TASK REQUIREMENTS> Would it be possible to reproduce every entry exactly, please?

Extracted records
══════════

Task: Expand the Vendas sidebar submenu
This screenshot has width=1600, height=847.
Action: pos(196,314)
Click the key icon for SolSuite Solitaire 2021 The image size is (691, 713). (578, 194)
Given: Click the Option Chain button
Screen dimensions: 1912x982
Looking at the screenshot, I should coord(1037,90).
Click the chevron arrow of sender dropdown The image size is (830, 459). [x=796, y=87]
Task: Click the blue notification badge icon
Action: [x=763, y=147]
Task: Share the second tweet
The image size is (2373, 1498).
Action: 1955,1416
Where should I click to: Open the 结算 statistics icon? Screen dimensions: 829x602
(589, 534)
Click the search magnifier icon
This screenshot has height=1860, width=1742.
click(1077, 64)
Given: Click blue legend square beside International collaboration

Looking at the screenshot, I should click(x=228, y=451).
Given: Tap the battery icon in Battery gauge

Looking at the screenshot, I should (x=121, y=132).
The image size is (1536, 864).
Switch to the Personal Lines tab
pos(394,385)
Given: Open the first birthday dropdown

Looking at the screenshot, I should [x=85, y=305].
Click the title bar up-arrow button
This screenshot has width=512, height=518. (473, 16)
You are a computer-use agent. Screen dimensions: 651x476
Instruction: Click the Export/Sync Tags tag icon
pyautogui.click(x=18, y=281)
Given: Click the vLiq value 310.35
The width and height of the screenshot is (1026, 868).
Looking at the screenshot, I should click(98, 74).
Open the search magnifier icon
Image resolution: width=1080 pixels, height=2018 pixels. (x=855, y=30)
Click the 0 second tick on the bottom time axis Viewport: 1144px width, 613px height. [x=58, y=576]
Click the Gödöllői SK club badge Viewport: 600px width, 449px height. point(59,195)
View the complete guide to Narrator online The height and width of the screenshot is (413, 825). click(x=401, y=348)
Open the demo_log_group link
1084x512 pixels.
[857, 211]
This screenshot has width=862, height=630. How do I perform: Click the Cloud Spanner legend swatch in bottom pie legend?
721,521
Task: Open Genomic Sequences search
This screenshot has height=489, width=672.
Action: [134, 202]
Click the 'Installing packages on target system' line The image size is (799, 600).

══════════

RESULT>
Task: Expand the Vendas sidebar submenu
This screenshot has width=1600, height=847.
Action: pos(196,314)
Click the key icon for SolSuite Solitaire 2021 The image size is (691, 713). (578, 194)
Given: Click the Option Chain button
Screen dimensions: 1912x982
Looking at the screenshot, I should coord(1037,90).
Click the chevron arrow of sender dropdown The image size is (830, 459). [x=796, y=87]
Task: Click the blue notification badge icon
Action: [x=763, y=147]
Task: Share the second tweet
The image size is (2373, 1498).
Action: 1955,1416
Where should I click to: Open the 结算 statistics icon? Screen dimensions: 829x602
(589, 534)
Click the search magnifier icon
This screenshot has height=1860, width=1742.
click(1077, 64)
Given: Click blue legend square beside International collaboration

Looking at the screenshot, I should click(x=228, y=451).
Given: Tap the battery icon in Battery gauge

Looking at the screenshot, I should (x=121, y=132).
The image size is (1536, 864).
Switch to the Personal Lines tab
pos(394,385)
Given: Open the first birthday dropdown

Looking at the screenshot, I should [x=85, y=305].
Click the title bar up-arrow button
This screenshot has width=512, height=518. (473, 16)
You are a computer-use agent. Screen dimensions: 651x476
Instruction: Click the Export/Sync Tags tag icon
pyautogui.click(x=18, y=281)
Given: Click the vLiq value 310.35
The width and height of the screenshot is (1026, 868).
Looking at the screenshot, I should click(98, 74).
Open the search magnifier icon
Image resolution: width=1080 pixels, height=2018 pixels. (x=855, y=30)
Click the 0 second tick on the bottom time axis Viewport: 1144px width, 613px height. [x=58, y=576]
Click the Gödöllői SK club badge Viewport: 600px width, 449px height. point(59,195)
View the complete guide to Narrator online The height and width of the screenshot is (413, 825). click(x=401, y=348)
Open the demo_log_group link
1084x512 pixels.
[857, 211]
This screenshot has width=862, height=630. How do I perform: Click the Cloud Spanner legend swatch in bottom pie legend?
721,521
Task: Open Genomic Sequences search
This screenshot has height=489, width=672.
Action: [134, 202]
Click the 'Installing packages on target system' line The image size is (799, 600).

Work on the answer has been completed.